Coronavirus, la malattia di Giacomo Radoani: “Che sorpresa al risveglio… ed ho pianto di gioia”

«Nella lettera di dimissioni ho trovato scritto che durante il periodo di sedazione sono stati registrati episodi di delirio…chissà quante stupidaggini avrò detto!» Ricorre alla sua gioviale ironia Giacomo Radoani, 70 anni, figura apprezzata in valle del Chiese (docente all’Università del Tempo Libero) e nota in città per la sua attività di libraio, nel ripercorrere ben 42 giorni in tre diversi ospedali. Dal senso di sgomento per la diagnosi e poi di rassegnazione serena («Nunc dimittis…» ha scritto a qualcuno con il cantico del saggio Simeone) prima del trasporto dall’ospedale di Tione a quello di Arco, il 13 marzo, fino al risveglio postsedazione totale il 31 marzo: un periodo lungo di cui non ricorda assolutamente nulla. «Ho saputo che domenica 15 marzo, essendo peggiorata la mia situazione, da Arco mi hanno trasferito a Trento nel reparto di rianimazione, dove mi hanno sottoposto ad anestesia totale, ossigeno e trattamento forte con antibiotici ed altre cure di cui non so dire».

Della fase di recupero in pneumologia al Santa Chiara ricorda molto bene due immagini: «La gara di alcuni infermieri nell’accorrere al capezzale di un paziente invocante aiuto e la carezza sulla mia testa di un’infermiera alla quale una sera avevo rivolto supplichevole una richiesta incredibile, dicendole: ”Pòrteme a mè cà , popa, te scongiuro, pòrteme a mè cà!” Mi ha risposto con infinita tenerezza: ”Adesso però è tardi, cerchi di dormire ora; ne riparleremo domani” e così mi ha tranquillizzato».

Radoani «vedeva» come se fossero lì accanto al letto figli, fratelli e nipoti piccoli con la loro pressante vicinanza: «Ogni mattina al risveglio mi si affacciavano il disegno del mio nipotino di nemmeno 5 anni con la scritta ”Sei grande, nonno, ce la farai..vedrai…” e il messaggio di un sacerdote amico: «Il Signore ti rialzerà».

Giacomo non ha smesso di frequentare in questi anni come volontario la comunità religiosa dei cappuccini a Rovereto: si è rifugiato nel conforto della preghiera: «Pregavo per me con l’inno de IV secolo Te Deum laudamus, con il Miserere per gli amici di cui ho avuto la tristissima notizia della scomparsa e infine con il Veni Creator Spiritus» per tutti coloro che operano ad alleviare queste sofferenze… Aggiunge, ancora scherzoso: «In tal guisa non mi sono mai annoiato, anche per lo sforzo mentale di recuperare alla memoria il testo esatto di questi inni.
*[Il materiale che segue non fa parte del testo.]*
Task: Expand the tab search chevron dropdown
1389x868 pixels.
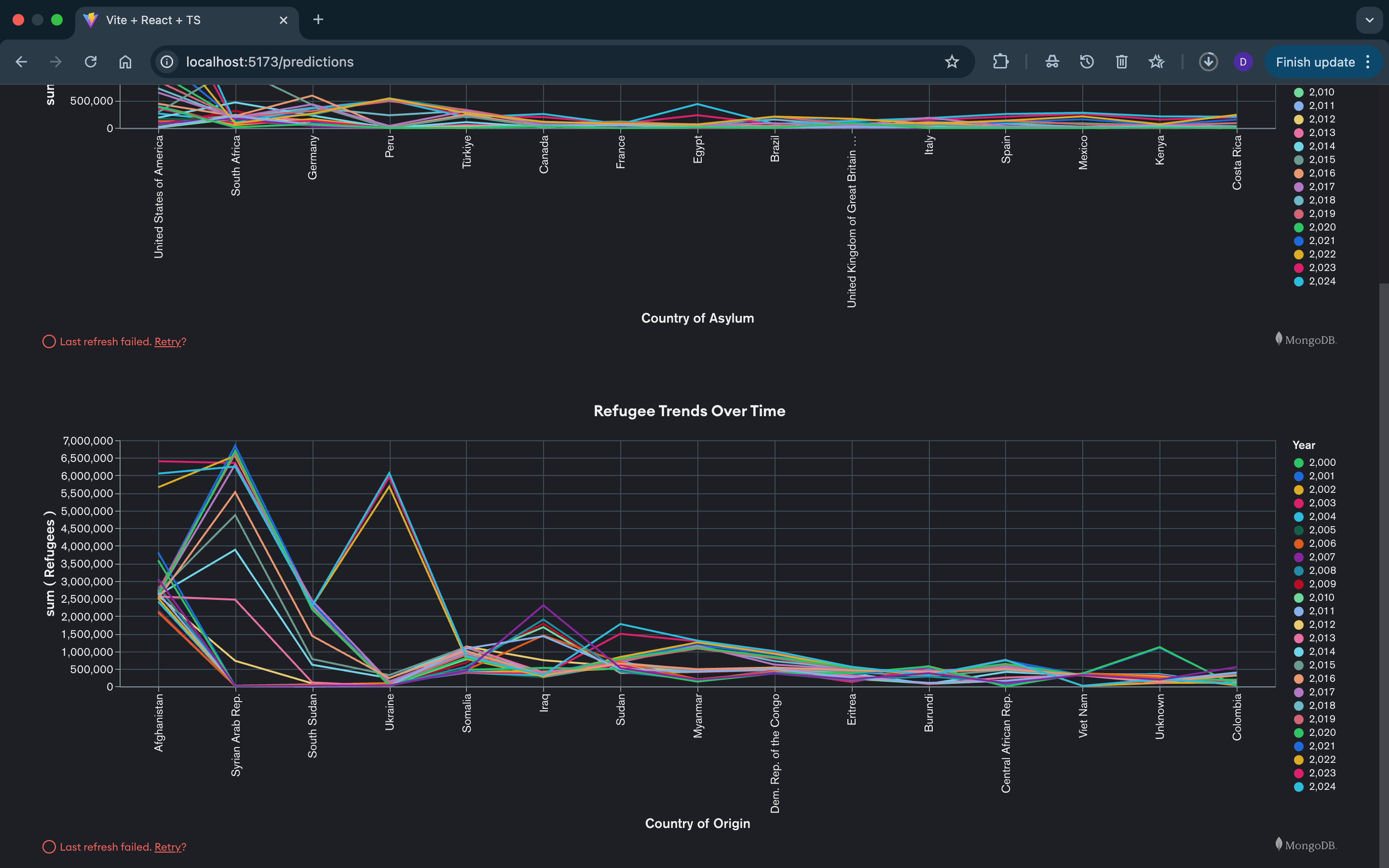Action: (x=1370, y=20)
Se uno prega trova sempre qualcuno per il quale invocare la misericordia dell’Altissimo: basti pensare a tutti i bambini che soffrono nel mondo, ai carcerati, ai malati terminali…»

L’8 aprile è stato trasferito da Trento a Tione fino alle dimissioni del 23 aprile: «E’ inesprimibile la riconoscenza per gli operatori sanitari. Il Signore mi ha rialzato servendosi della loro opera generosa, assidua, piena di abnegazione e di coraggio. Oltre che dalla loro dedizione e professionalità sono stato salvato anche dalla forza della supplica di tutti coloro che mi vogliono bene». A proposito Radoani ci consegna l’immagine più pregnante, quella che risale al risveglio postsedazione: «Ho avuto nettissima la sensazione/visione di una folla di persone (tutti i miei familiari, tutto il paese di Condino, amici dei vari gruppi e associazioni a cui sono vicino, anche di Trento…) che, unita e compatta come una falange, pregava, invocava, reclamava in certo senso spingendo lontano sorella morte. E’ un’immagine difficile da descrivere ma che mi ha dato una forza incredibile: in quel momento ho pianto di gioia e di commozione: ho intuito che potevo farcela».

Cosa vuol dire ai parenti di chi non è ancora uscito: «Di non perdere mai la fiducia e la speranza, di non lasciarsi mai sopraffare dalla depressione e dalla disperazione, di dare dimostrazione di autentica solidarietà ai loro familiari sofferenti, trasferendo loro la gioia della vita e della risurrezione».

Cosa lascerà quest’esperienza? «Certamente un’attenzione e una comprensione maggiore per chi soffre; molto probabilmente un rinnovamento nel mio stile di vita; una riconoscenza, che però non so come tradurre in pratica, per tutti, ma proprio tutti coloro che mi hanno incoraggiato, sostenuto, curato e restituito alla vita, una riconoscenza viva, profonda, indicibile per tutti, per tutti».